Prompt: Once the line containing "Kelti (759, 1776)" has been written out, stop; until then, restate each line of the entries below word for word from the first.

Data supplied Block Start

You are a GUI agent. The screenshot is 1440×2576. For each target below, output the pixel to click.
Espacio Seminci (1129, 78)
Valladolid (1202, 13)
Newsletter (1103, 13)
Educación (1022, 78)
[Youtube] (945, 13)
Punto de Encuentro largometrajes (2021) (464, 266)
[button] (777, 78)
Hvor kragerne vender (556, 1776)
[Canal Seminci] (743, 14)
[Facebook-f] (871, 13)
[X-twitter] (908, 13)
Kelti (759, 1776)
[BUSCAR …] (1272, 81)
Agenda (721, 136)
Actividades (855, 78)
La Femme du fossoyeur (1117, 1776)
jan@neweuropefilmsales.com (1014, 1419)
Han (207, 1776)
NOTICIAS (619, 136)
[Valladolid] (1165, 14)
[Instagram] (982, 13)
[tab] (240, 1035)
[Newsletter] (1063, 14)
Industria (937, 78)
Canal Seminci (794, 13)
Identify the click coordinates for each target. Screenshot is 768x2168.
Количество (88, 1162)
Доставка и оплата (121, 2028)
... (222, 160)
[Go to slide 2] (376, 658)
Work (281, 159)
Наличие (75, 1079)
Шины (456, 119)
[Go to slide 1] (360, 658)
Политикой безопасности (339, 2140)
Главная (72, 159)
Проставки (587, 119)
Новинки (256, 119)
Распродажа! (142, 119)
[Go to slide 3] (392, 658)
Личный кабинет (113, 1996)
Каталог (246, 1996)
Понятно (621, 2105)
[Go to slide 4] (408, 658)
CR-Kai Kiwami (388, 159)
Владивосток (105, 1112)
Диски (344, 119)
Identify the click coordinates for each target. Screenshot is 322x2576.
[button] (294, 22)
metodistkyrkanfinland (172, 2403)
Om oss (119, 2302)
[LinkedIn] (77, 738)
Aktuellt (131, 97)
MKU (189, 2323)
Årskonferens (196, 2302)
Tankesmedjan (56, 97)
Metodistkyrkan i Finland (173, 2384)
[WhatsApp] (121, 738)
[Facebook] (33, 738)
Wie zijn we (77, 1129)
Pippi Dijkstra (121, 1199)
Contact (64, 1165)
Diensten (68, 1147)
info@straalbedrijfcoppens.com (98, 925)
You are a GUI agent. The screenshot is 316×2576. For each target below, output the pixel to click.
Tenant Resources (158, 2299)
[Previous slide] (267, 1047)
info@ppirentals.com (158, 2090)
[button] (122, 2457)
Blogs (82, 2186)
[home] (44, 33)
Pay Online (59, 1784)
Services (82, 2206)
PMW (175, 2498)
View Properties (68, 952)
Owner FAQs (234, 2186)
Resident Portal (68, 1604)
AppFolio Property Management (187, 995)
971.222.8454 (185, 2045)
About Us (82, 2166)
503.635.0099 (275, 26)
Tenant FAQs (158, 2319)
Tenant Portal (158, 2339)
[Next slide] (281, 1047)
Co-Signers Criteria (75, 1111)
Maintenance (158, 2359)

Data supplied Block End

Result of this task:
You are a GUI agent. The screenshot is 1440×2576. For each target below, output the pixel to click.
Espacio Seminci (1129, 78)
Valladolid (1202, 13)
Newsletter (1103, 13)
Educación (1022, 78)
[Youtube] (945, 13)
Punto de Encuentro largometrajes (2021) (464, 266)
[button] (777, 78)
Hvor kragerne vender (556, 1776)
[Canal Seminci] (743, 14)
[Facebook-f] (871, 13)
[X-twitter] (908, 13)
Kelti (759, 1776)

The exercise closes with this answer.